しかも、こんな足場の悪いところでは、いくら運動神経の良いルフィでも諦めてくれるはず。
考える時間が欲しかった。
頭の中がグチャグチャで整理しきれない。
「わかったら、諦めて。」
「…わかった。」
お願いだからもうそっとしておいて欲しい。
「ナミ、どけ。」
振り返ると、ルフィが窓の手すりに足をかけて乗り越えようとしている。
「ちょっと!何考えてるのよ!危ないでしょ!?」
「飛び越えたら信じてくれんだろ?」
「無理に決まってるわ!お願い、やめて!」
「行くぞ。」
掛け声と共にルフィの足が手すりから離れる。
その瞬間がスローモーションのように目に映るのに、止めることが出来なくて、咄嗟に両手で顔を覆い隠した。
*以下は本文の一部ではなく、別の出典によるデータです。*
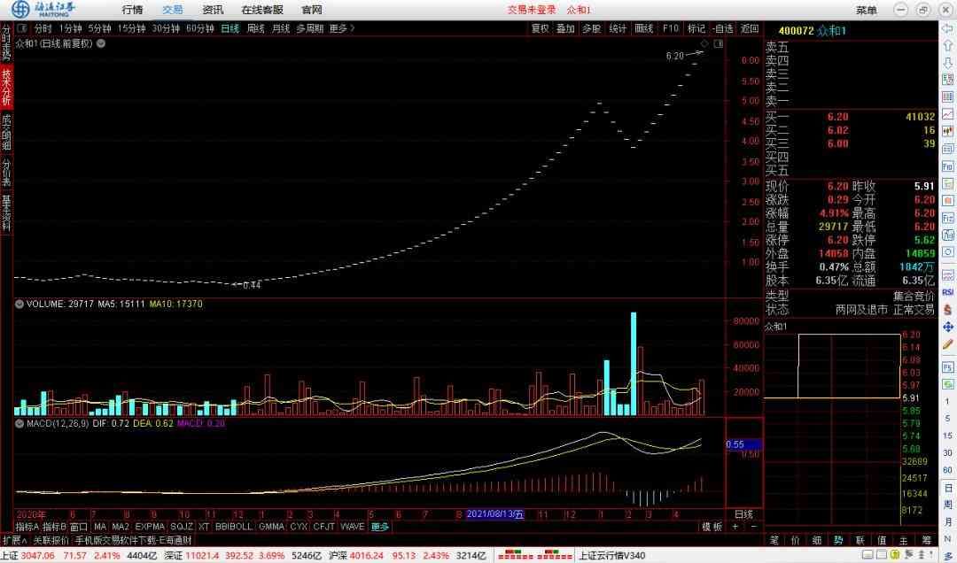Switch to the 周线 weekly chart tab
This screenshot has width=957, height=563.
(255, 28)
ガンッ!という何かが当たる音がして、恐る恐る指の隙間から様子を窺うとルフィが窓の外にぶら下がっている。
「いってぇ!顎、ぶつけたー!」
「もう…!何やってるのよ…っ!」
何とかルフィを引っ張り上げて、部屋の中に入れる。
「しししっ、悪ィ悪ィ。部屋の中まで飛び込むつもりが届かなかったなー。」
「バカ!落ちたら死んじゃうかもしれないのよ!何考えてるの?」
「いやー、死にはしねぇだろ?でも怪我するかもなぁ。」
「本当にバカ!信じられない!こんな危ないことするなんて…!大バカ!」
「お前、俺のことバカバカ言い過ぎだぞ。」
「だってアンタがバカだからでしょ。」
「でも、信じたろ?」
向かい合ったルフィが私の両手をしっかりと握りしめて離してくれない。
いつの間に、私が見上げるような身長差になっていたんだろう?
目の前の幼馴染を、私は昔から知ってるはずなのに、知らない顔で。
知ってるような、知らないような………不思議な存在をただボーっと眺めていた。
「好きだ。」
ルフィの唇がゆっくり動く。
「ナミのことが、好きなんだ。」
「…私、アンタに彼女が出来たって初めて聞いた時、すごくショックだった。」
「うん。」
「アンタのせいで、いっぱいいっぱい傷ついたわ。」
「うん。」
「たくさん泣いたし、このまま涙が枯れて死んじゃうんじゃないかって思ったわ。」
「うん…ごめん。」
「ルフィのことなんか嫌いになって、素敵な彼氏作ってやろうって思ったのよ。」
「ナミ。」
「何?」
「キスしたい。」
今まで散々好き勝手してきたくせに何を今さらと言いたくなるけど、ルフィの顔がいつになく真剣そのものだから、茶化さないようにと静かに頷いた。
まるで初めてのキスみたいに、ぎこちなく顔が近づく。
ルフィの緊張が伝わってきて、私まで全身でドキドキしている。
部屋中に二人の心臓の音が響いているような錯覚
躊躇いがちに唇が触れた瞬間、胸の奥からじんわりと温かいものが溢れ出してくる。
「好きだ。」
「もう何回も聞いたわ。」
「俺は言い足りないぐらいだ。」
そう言って、少し不貞腐れたルフィは私を腕の中に閉じ込める。
ルフィの腕の中は、暖かくて、居心地が良くて、初めての感覚にこのまま溶けてしまいそうだ。
こんなに近くにいたのに、ずっと遠回りしてた。
心が、迷子になりそうだった。
「もう、私以外の女の子とキスしちゃダメよ。」
「約束する。ナミだけだ。」
昨日までの幼馴染は、今日から特別な存在に変わった。
恥ずかしくて、照れくさくて、まだまだ「恋人」だなんて呼べないけど。
ルフィがとってもヤキモチ焼きで大変だと知るのは、もうしばらく後のこと。